I punti chiave
La trattativa sul futuro dell’ex Ilva si interrompe bruscamente. Dopo quattro ore di confronto a Palazzo Chigi, governo e sindacati escono con letture opposte della stessa giornata: da un lato la decisione unitaria delle sigle metalmeccaniche di proclamare uno sciopero di 24 ore, dall’altro la volontà dell’esecutivo di proseguire il dialogo puntando su formazione e manutenzione degli impianti.
La rottura
Secondo quanto comunicato dai sindacati, la rottura è arrivata di fronte al mancato ritiro del piano industriale presentato dal governo la scorsa settimana, che – nella loro ricostruzione – prevedrebbe il passaggio in cassa integrazione di ulteriori 1.550 lavoratori a partire da gennaio, portando il totale a circa 6.000 addetti coinvolti. Una prospettiva che, nelle parole dei rappresentanti dei lavoratori, apre interrogativi sul destino degli stabilimenti e sulla situazione di chi resterà impiegato nei prossimi mesi.
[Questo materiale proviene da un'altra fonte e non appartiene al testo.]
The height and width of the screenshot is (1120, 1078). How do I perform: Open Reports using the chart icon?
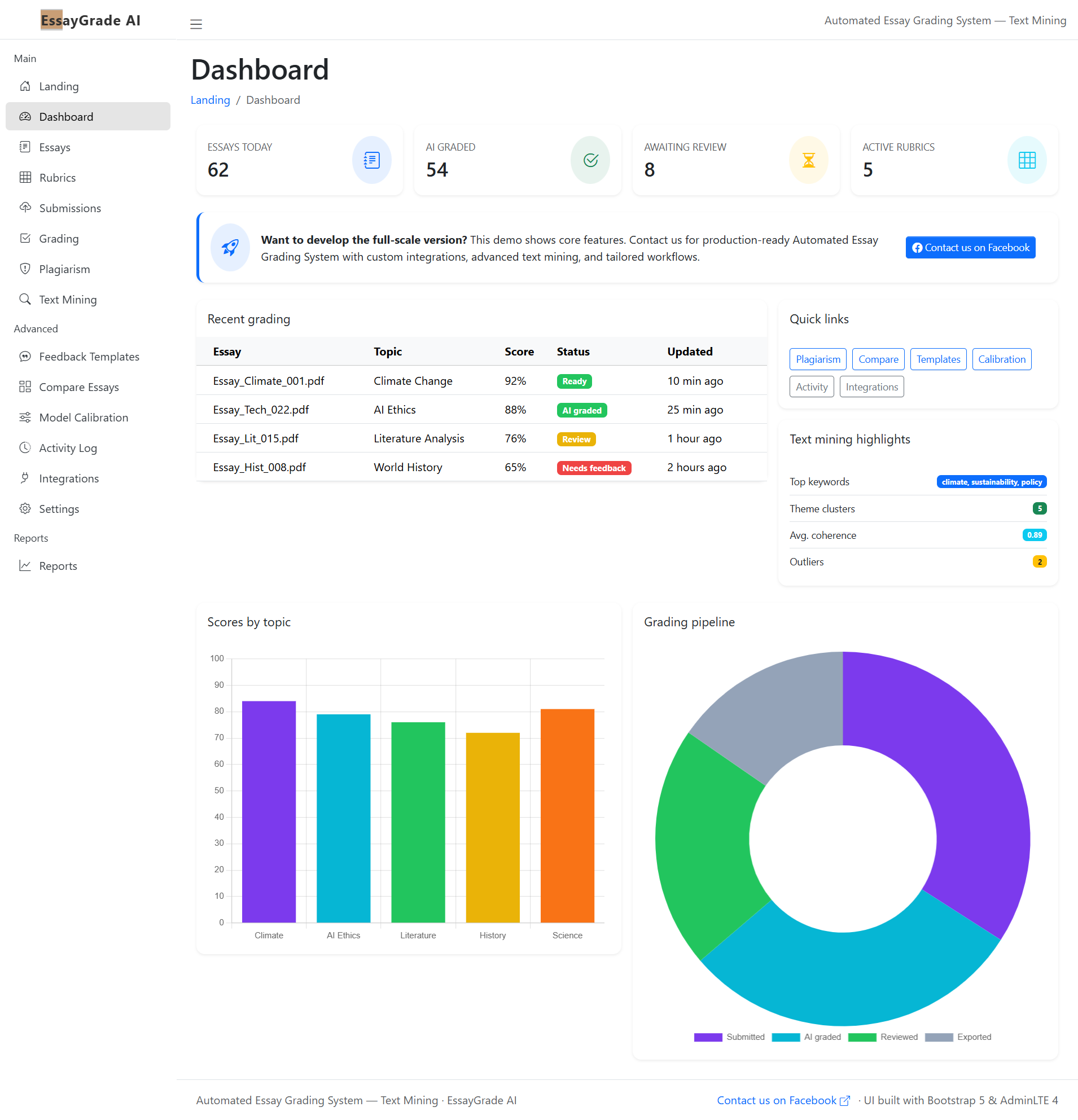pyautogui.click(x=26, y=565)

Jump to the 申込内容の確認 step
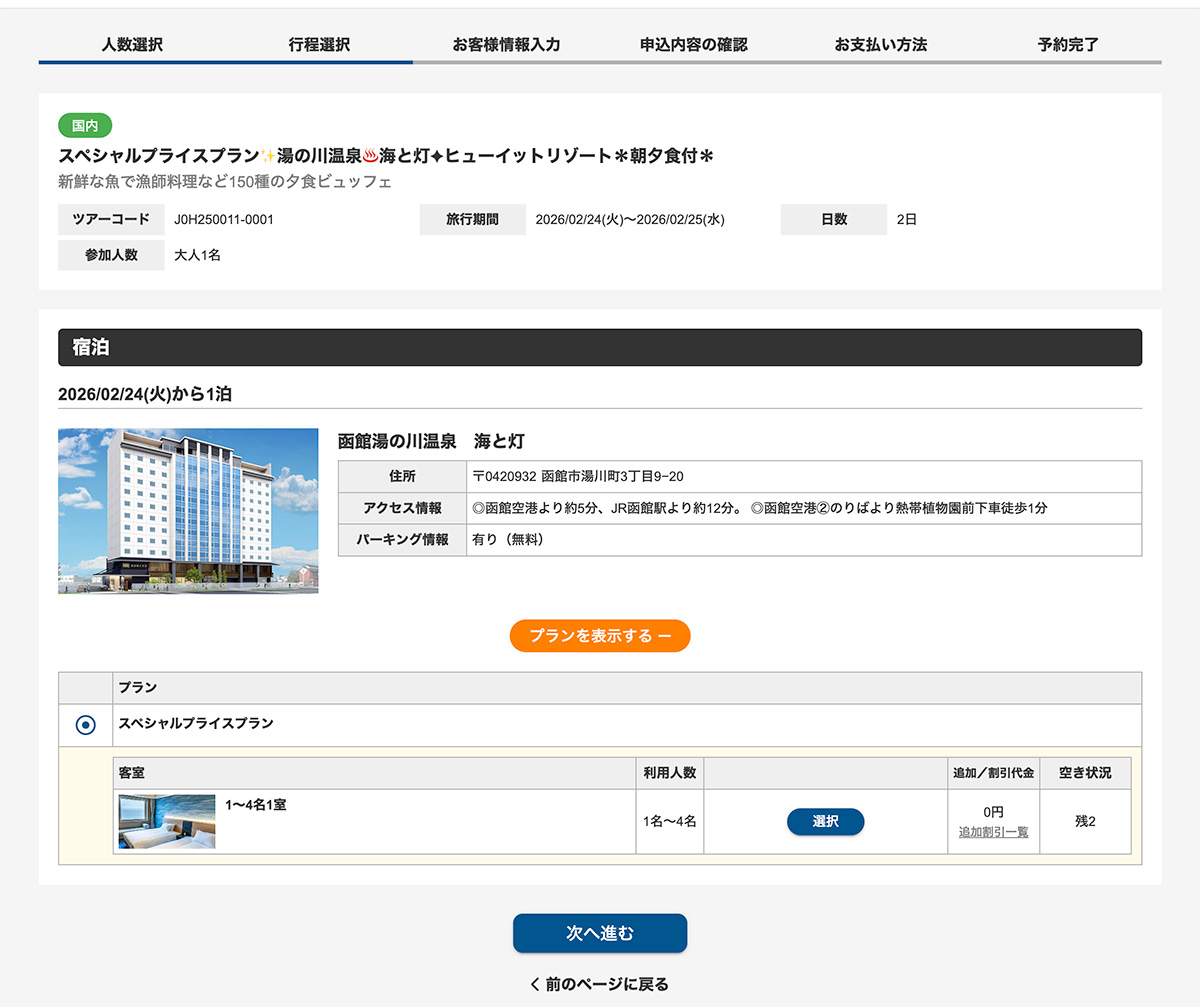[693, 45]
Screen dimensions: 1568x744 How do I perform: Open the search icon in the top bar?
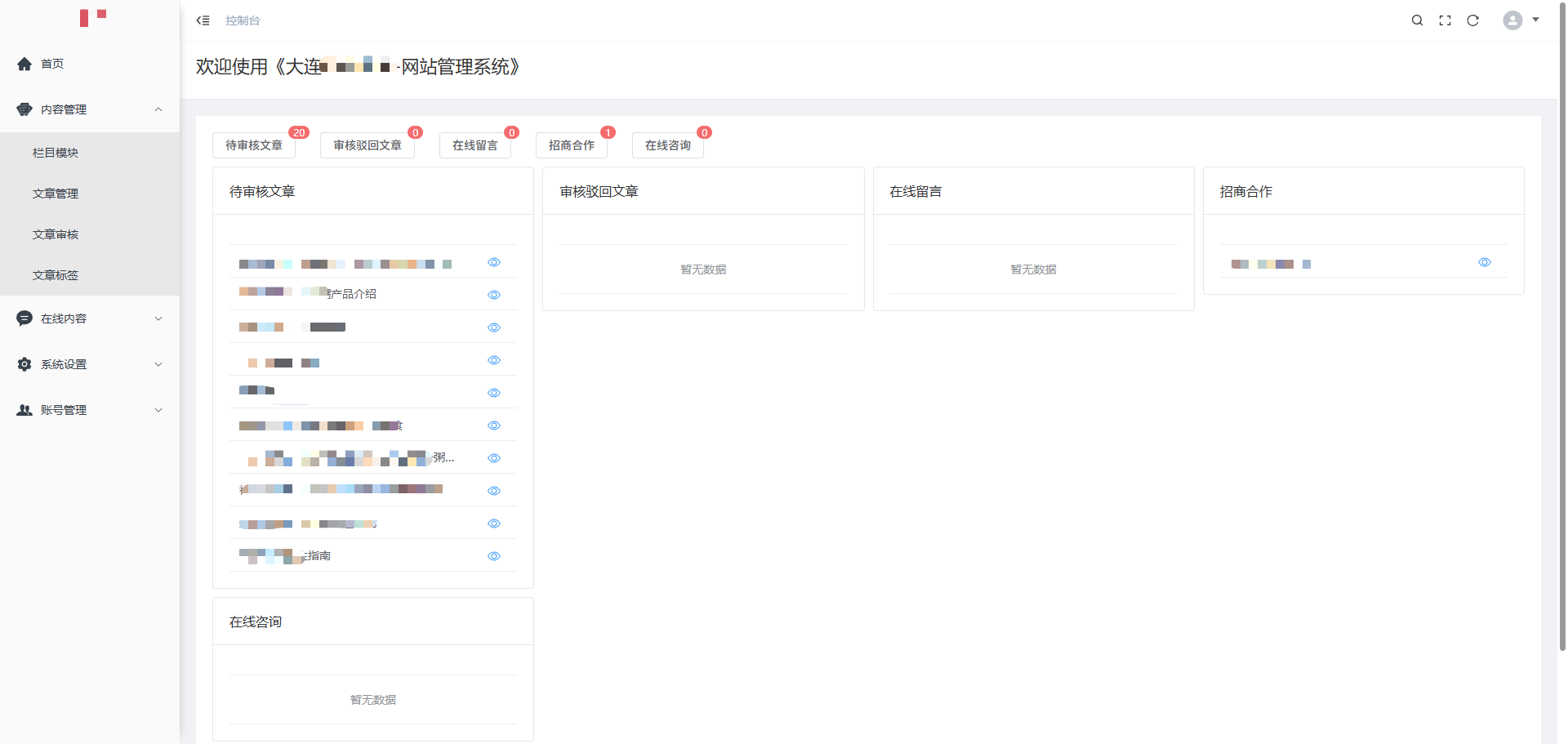click(x=1418, y=20)
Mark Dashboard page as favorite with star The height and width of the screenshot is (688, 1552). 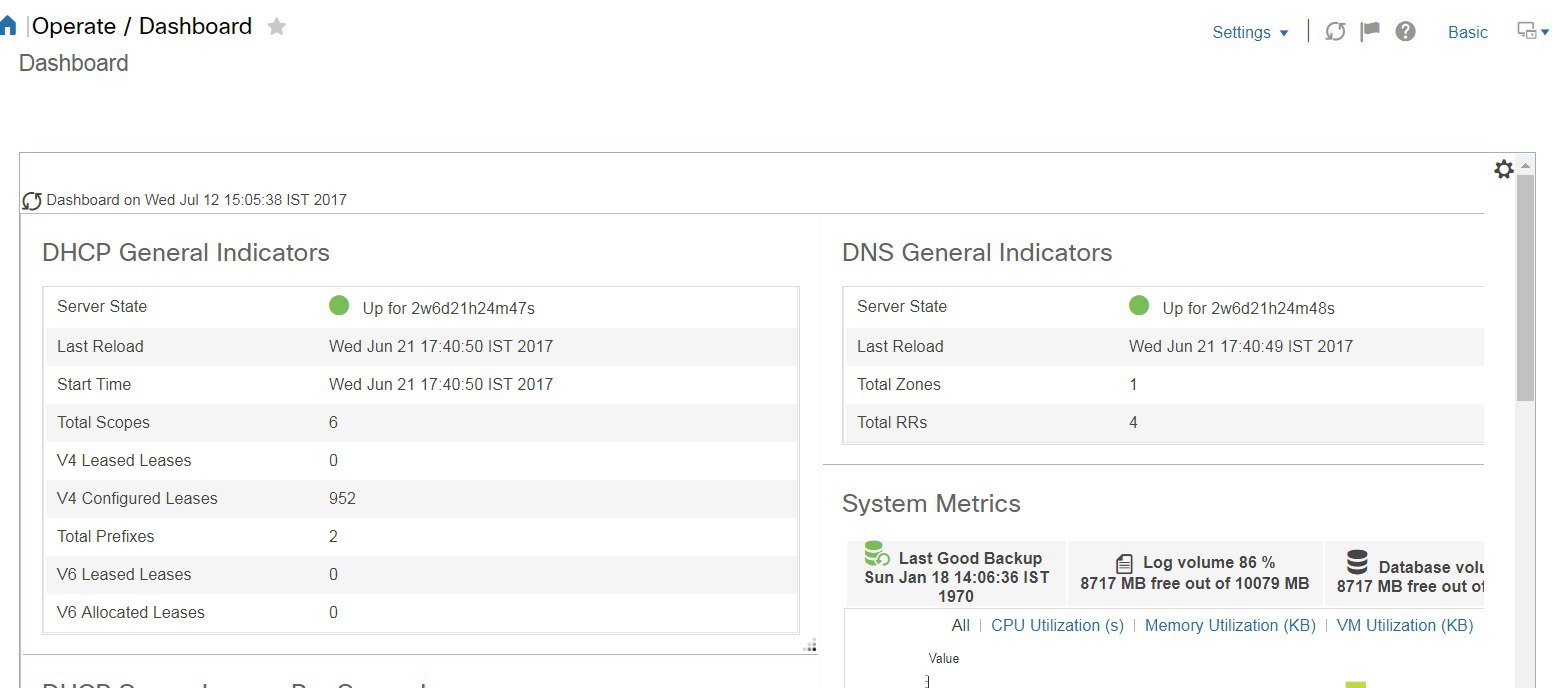pyautogui.click(x=277, y=27)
La posizione dell'esecutivo
L’esecutivo, dal canto suo, fornisce una versione diversa: in una nota diffusa al termine della riunione, Palazzo Chigi afferma di aver confermato che non ci sarà un’estensione ulteriore della cassa integrazione, sostenendo di aver così accolto una richiesta avanzata dagli stessi sindacati nel precedente incontro. Il governo mette inoltre l’accento su nuovi percorsi di formazione destinati ai lavoratori, anche a quelli già in cassa integrazione, con l’obiettivo di dotarli delle competenze necessarie alla produzione di acciaio con tecnologie a minore impatto ambientale.
Il quadro societario
Un ulteriore capitolo riguarda la situazione societaria.
Durante il vertice, l’esecutivo ha fatto il punto sulle trattative di vendita del gruppo: oltre a Bedrock e Flacks, sarebbero emersi interessamenti da parte di altri due potenziali investitori extra Ue. Un elemento che non ha però impedito l’interruzione del confronto. Resta quindi aperto un quadro complesso, in cui le due parti offrono interpretazioni divergenti delle stesse misure e degli stessi numeri.